One of the culinary epicentres of Bangkok – and there are many – is at the aptly-named Boat Noodle Alley, very close to the Victory Monument, and I got my first ever taste of this traditional Thai dish one overcast afternoon.
OK, so the Victory Monument in Bangkok may be one of the most overrated “tourist attractions” in the city, but the fact is, not many people come here just to look at a large pillar in the middle of a roundabout with toxic traffic killing us slowly while we take photos. In fact, there is a small row of restaurants beside the klongs that is crying out to be a secret, it’s just that so many people know about this area now that it even appears in guidebooks!
Boat Noodles (know locally as Kuai Tiao Ruea) have a long history dating back since before World War 2, and were actually original served from boats that sailed along Bangkok’s infamous canals (klongs). In the past, a merchant who sold boat noodles would have been the only person working on a small boat, and would have had to do everything by himself, from paddle the boat, scald the noodles, season the soup, serve the dish, check the bill, AND wash the dishes!
I always like to learn about the legend(s) involved in the evolution of local food.
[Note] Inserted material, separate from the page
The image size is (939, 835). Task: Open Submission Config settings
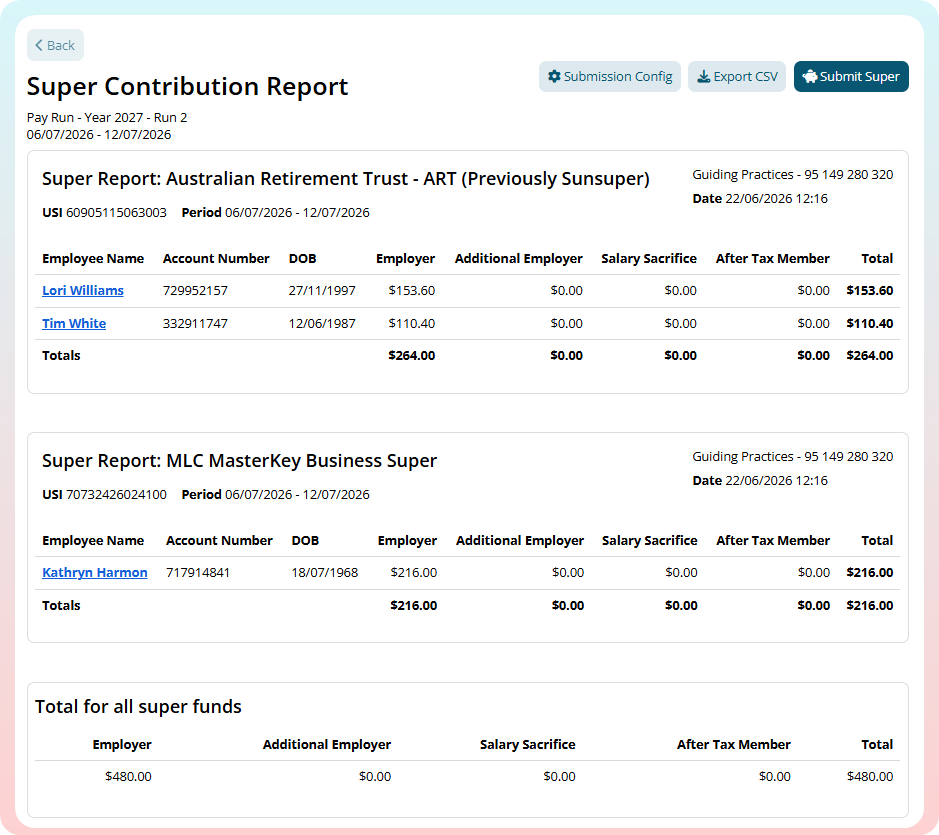[610, 77]
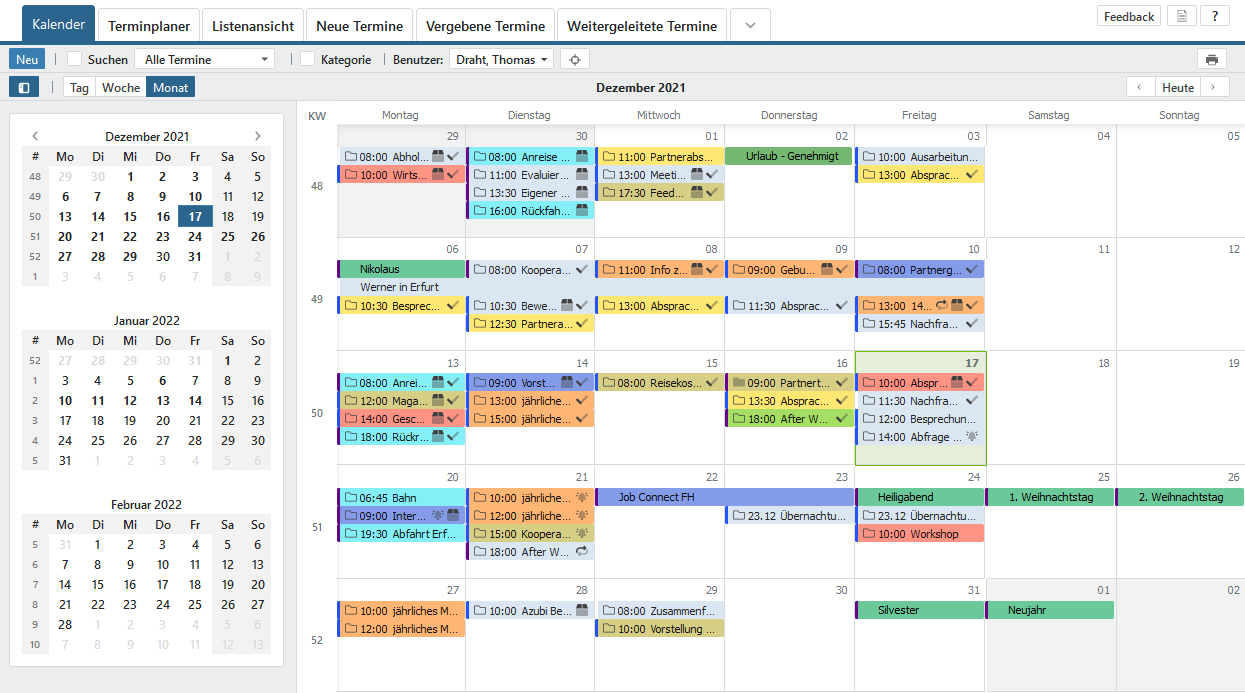
Task: Click the document icon next to Feedback
Action: click(x=1182, y=16)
Apparently, with these boat noodles, if the bowl was too big then it would be too difficult for the vendor to hand over to the customer from the boat, and potentially the noodles could spill into the water. It is claimed that this is the reason why the portion sizes of Boat Noodles are so small (nothing to do with penny-pinching, then?!). Regardless of the relatively small portions (I actually thought my serving was pretty decent), the noodles are delicious! Mine were thin egg noodles and the dish seemed to contain both pork and beef, which is kind of strange, plus I had some spicy meatballs thrown in for good measure – which seemed pretty random to me, although I am told this, too, is part of the Boat Noodle tradition!